▶ [TASK PROMPT]
Stop after the line with "You are a computer-use agent. Viewport: 696px"; until then, please copy every line of the records word for word from the first.
*** Begin section ***
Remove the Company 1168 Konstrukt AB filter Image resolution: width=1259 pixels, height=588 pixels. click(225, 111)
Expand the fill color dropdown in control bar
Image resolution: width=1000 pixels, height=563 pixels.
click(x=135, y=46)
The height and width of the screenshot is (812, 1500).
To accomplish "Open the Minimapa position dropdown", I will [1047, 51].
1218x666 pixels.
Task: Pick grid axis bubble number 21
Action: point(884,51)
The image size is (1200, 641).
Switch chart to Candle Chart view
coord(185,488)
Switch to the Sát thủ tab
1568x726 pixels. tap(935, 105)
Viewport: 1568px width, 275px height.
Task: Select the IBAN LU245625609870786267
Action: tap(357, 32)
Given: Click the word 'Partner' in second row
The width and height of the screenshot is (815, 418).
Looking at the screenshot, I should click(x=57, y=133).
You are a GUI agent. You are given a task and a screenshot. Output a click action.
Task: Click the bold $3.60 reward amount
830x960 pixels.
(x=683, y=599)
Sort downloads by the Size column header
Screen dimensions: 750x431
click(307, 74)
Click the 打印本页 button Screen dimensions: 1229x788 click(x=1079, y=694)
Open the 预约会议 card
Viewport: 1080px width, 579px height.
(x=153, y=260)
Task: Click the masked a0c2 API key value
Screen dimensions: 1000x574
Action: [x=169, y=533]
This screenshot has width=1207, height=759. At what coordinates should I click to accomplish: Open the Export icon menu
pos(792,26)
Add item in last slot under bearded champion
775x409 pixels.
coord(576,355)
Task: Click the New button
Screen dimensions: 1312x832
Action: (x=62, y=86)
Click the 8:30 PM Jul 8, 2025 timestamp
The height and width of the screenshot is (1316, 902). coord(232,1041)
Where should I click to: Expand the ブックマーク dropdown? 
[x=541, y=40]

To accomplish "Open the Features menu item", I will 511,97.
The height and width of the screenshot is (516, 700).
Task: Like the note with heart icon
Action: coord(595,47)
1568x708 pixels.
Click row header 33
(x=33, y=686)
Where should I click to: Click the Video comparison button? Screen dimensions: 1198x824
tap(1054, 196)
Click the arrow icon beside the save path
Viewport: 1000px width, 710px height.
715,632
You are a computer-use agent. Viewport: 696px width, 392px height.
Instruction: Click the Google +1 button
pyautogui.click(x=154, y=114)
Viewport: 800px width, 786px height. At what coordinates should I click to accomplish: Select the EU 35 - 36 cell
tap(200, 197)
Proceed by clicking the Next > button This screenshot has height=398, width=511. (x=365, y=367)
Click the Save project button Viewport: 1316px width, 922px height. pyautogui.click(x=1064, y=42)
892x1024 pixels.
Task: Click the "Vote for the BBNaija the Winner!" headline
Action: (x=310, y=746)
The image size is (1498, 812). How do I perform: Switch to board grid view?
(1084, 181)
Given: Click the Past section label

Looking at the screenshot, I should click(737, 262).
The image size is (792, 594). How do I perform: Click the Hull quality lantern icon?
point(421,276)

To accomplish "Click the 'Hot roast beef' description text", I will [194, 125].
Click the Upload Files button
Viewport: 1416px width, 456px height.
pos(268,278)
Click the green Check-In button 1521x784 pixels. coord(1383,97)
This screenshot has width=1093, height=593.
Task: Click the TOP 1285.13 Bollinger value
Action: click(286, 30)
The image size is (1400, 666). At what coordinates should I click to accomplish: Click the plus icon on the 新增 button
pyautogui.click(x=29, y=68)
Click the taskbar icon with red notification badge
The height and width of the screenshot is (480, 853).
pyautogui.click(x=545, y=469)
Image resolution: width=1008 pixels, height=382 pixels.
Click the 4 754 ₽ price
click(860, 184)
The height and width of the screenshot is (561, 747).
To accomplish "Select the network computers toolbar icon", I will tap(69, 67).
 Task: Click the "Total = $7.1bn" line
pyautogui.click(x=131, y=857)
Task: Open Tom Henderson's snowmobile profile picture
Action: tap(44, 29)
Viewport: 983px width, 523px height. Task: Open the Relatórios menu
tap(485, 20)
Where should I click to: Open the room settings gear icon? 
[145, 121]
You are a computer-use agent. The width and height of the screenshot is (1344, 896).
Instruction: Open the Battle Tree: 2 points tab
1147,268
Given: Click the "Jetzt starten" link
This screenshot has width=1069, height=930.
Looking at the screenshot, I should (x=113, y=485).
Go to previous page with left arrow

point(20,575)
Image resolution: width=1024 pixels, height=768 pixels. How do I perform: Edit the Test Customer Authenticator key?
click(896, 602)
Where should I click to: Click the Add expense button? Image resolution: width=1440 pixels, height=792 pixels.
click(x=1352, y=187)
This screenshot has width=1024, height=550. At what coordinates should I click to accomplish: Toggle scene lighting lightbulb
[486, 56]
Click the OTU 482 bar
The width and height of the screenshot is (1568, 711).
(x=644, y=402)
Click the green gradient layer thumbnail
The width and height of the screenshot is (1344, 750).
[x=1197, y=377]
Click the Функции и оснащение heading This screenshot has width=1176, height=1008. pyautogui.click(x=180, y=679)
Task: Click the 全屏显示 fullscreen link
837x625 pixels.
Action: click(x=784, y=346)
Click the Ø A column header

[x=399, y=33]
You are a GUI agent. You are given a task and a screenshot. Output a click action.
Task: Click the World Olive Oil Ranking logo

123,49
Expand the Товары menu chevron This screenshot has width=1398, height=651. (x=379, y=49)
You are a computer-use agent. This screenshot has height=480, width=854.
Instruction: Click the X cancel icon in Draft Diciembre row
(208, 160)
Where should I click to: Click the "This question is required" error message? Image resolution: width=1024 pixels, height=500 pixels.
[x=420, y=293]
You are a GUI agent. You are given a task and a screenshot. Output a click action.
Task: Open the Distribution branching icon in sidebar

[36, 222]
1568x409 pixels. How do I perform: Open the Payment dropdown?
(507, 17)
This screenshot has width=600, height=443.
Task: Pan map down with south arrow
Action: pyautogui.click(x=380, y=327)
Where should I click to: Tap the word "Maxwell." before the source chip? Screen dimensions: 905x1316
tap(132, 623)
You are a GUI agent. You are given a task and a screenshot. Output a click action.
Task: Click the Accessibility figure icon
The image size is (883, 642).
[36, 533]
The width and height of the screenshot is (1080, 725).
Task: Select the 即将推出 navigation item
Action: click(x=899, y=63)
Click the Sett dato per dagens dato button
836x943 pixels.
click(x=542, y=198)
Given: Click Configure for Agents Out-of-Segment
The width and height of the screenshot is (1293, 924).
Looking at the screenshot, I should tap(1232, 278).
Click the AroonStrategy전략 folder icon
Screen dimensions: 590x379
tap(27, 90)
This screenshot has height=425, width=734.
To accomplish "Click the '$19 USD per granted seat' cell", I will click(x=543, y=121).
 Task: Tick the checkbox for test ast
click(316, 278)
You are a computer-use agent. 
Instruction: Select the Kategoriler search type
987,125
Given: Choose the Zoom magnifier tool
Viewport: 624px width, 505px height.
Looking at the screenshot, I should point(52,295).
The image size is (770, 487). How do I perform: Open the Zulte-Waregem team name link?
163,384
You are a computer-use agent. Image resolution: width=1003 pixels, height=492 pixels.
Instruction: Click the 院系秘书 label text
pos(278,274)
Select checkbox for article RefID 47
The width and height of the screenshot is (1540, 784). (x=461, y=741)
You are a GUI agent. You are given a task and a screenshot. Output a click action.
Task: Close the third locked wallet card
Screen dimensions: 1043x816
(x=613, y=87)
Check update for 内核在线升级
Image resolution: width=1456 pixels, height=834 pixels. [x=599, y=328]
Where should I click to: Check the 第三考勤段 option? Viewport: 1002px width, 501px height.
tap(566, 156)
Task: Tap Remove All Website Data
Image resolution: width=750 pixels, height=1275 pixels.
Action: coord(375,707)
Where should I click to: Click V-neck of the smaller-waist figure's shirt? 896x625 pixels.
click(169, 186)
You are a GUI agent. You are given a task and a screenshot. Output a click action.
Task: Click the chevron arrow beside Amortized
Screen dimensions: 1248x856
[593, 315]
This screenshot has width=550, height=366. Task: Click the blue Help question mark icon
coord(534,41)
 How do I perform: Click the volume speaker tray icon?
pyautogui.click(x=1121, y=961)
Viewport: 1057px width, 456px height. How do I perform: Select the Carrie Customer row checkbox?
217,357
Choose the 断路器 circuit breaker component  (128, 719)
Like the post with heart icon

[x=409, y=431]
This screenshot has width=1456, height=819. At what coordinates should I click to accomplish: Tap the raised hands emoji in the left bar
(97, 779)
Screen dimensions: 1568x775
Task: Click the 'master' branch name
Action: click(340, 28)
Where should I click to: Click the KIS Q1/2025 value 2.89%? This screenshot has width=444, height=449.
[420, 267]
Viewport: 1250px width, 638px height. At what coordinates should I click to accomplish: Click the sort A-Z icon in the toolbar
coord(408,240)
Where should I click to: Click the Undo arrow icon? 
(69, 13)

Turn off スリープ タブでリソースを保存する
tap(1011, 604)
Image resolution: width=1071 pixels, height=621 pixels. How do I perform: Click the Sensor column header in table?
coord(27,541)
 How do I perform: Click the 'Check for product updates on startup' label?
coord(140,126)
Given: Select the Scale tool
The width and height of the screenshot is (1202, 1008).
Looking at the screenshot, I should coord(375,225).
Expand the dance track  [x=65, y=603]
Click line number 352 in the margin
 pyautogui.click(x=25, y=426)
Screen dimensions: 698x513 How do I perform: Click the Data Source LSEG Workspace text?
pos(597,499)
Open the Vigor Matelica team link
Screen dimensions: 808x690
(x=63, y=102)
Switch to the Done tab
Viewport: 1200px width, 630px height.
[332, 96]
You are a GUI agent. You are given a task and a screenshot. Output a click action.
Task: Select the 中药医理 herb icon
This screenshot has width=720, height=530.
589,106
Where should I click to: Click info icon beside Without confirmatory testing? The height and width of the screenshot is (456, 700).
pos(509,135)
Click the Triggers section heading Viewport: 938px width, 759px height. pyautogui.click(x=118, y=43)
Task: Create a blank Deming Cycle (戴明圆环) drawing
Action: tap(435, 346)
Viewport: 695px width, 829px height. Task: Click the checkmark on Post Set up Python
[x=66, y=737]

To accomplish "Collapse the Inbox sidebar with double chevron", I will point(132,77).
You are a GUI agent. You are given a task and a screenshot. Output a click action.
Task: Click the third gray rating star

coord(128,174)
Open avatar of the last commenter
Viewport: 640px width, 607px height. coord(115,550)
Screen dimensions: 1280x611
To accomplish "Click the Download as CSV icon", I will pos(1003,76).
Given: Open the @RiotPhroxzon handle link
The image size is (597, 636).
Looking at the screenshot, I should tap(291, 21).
*** End section ***
▶ [FINISHED EXERCISE]
Remove the Company 1168 Konstrukt AB filter Image resolution: width=1259 pixels, height=588 pixels. click(225, 111)
Expand the fill color dropdown in control bar
Image resolution: width=1000 pixels, height=563 pixels.
click(x=135, y=46)
The height and width of the screenshot is (812, 1500).
To accomplish "Open the Minimapa position dropdown", I will [1047, 51].
1218x666 pixels.
Task: Pick grid axis bubble number 21
Action: point(884,51)
The image size is (1200, 641).
Switch chart to Candle Chart view
coord(185,488)
Switch to the Sát thủ tab
1568x726 pixels. tap(935, 105)
Viewport: 1568px width, 275px height.
Task: Select the IBAN LU245625609870786267
Action: tap(357, 32)
Given: Click the word 'Partner' in second row
The width and height of the screenshot is (815, 418).
Looking at the screenshot, I should click(x=57, y=133).
You are a GUI agent. You are given a task and a screenshot. Output a click action.
Task: Click the bold $3.60 reward amount
830x960 pixels.
(x=683, y=599)
Sort downloads by the Size column header
Screen dimensions: 750x431
click(307, 74)
Click the 打印本页 button Screen dimensions: 1229x788 click(x=1079, y=694)
Open the 预约会议 card
Viewport: 1080px width, 579px height.
(x=153, y=260)
Task: Click the masked a0c2 API key value
Screen dimensions: 1000x574
Action: [x=169, y=533]
This screenshot has width=1207, height=759. At what coordinates should I click to accomplish: Open the Export icon menu
pos(792,26)
Add item in last slot under bearded champion
775x409 pixels.
coord(576,355)
Task: Click the New button
Screen dimensions: 1312x832
Action: (x=62, y=86)
Click the 8:30 PM Jul 8, 2025 timestamp
The height and width of the screenshot is (1316, 902). coord(232,1041)
Where should I click to: Expand the ブックマーク dropdown? 
[x=541, y=40]

To accomplish "Open the Features menu item", I will 511,97.
The height and width of the screenshot is (516, 700).
Task: Like the note with heart icon
Action: coord(595,47)
1568x708 pixels.
Click row header 33
(x=33, y=686)
Where should I click to: Click the Video comparison button? Screen dimensions: 1198x824
tap(1054, 196)
Click the arrow icon beside the save path
Viewport: 1000px width, 710px height.
715,632
You are a computer-use agent. Viewport: 696px width, 392px height.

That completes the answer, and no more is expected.